*ИСХОДНЫЙ ТЕКСТ:*
Во втором действии Зинаида, выступающая в амплуа обманутой невесты/любовницы, устраивает сцену «разоблачения обманщика», произнося пафосные монологи в адрес Якина. Последний, чтобы не давать объяснений, выступает в роли «режиссёра на репетиции», оценивающего речевые партии Зинаиды Михайловны:
Зинаида. Какой подлец! Всё разрушено! И я. зачем же я открыла всё этому святому человеку?.. <...> Арнольд Савельич, вы негодяй!
Якин. Боже, какие слова! Зиночка, это недоразумение, клянусь пятой кинофабрикой!
Зинаида. Недоразумение!.. Он объяснит!.. Я бросаю мужа <...> Еду к этому подлецу и.
Якин. Зина, какие слова!.. (ИВ, с. 151).

*РАЗДЕЛ ДАННЫХ:*
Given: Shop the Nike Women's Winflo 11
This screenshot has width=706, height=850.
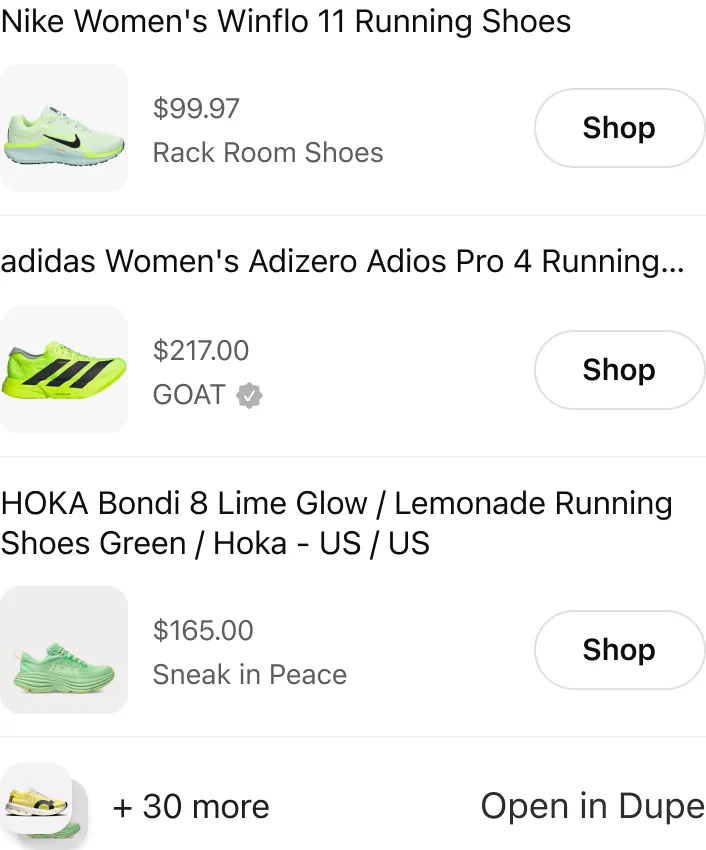Looking at the screenshot, I should [619, 128].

*ЗАДАНИЕ:*
Перепишите слово в слово весь исходный текст о сцене между Зинаидой и Якиным, ничего в нём не меняя.

*РЕЗУЛЬТАТ:*
Во втором действии Зинаида, выступающая в амплуа обманутой невесты/любовницы, устраивает сцену «разоблачения обманщика», произнося пафосные монологи в адрес Якина. Последний, чтобы не давать объяснений, выступает в роли «режиссёра на репетиции», оценивающего речевые партии Зинаиды Михайловны:
Зинаида. Какой подлец! Всё разрушено! И я. зачем же я открыла всё этому святому человеку?.. <...> Арнольд Савельич, вы негодяй!
Якин. Боже, какие слова! Зиночка, это недоразумение, клянусь пятой кинофабрикой!
Зинаида. Недоразумение!.. Он объяснит!.. Я бросаю мужа <...> Еду к этому подлецу и.
Якин. Зина, какие слова!.. (ИВ, с. 151).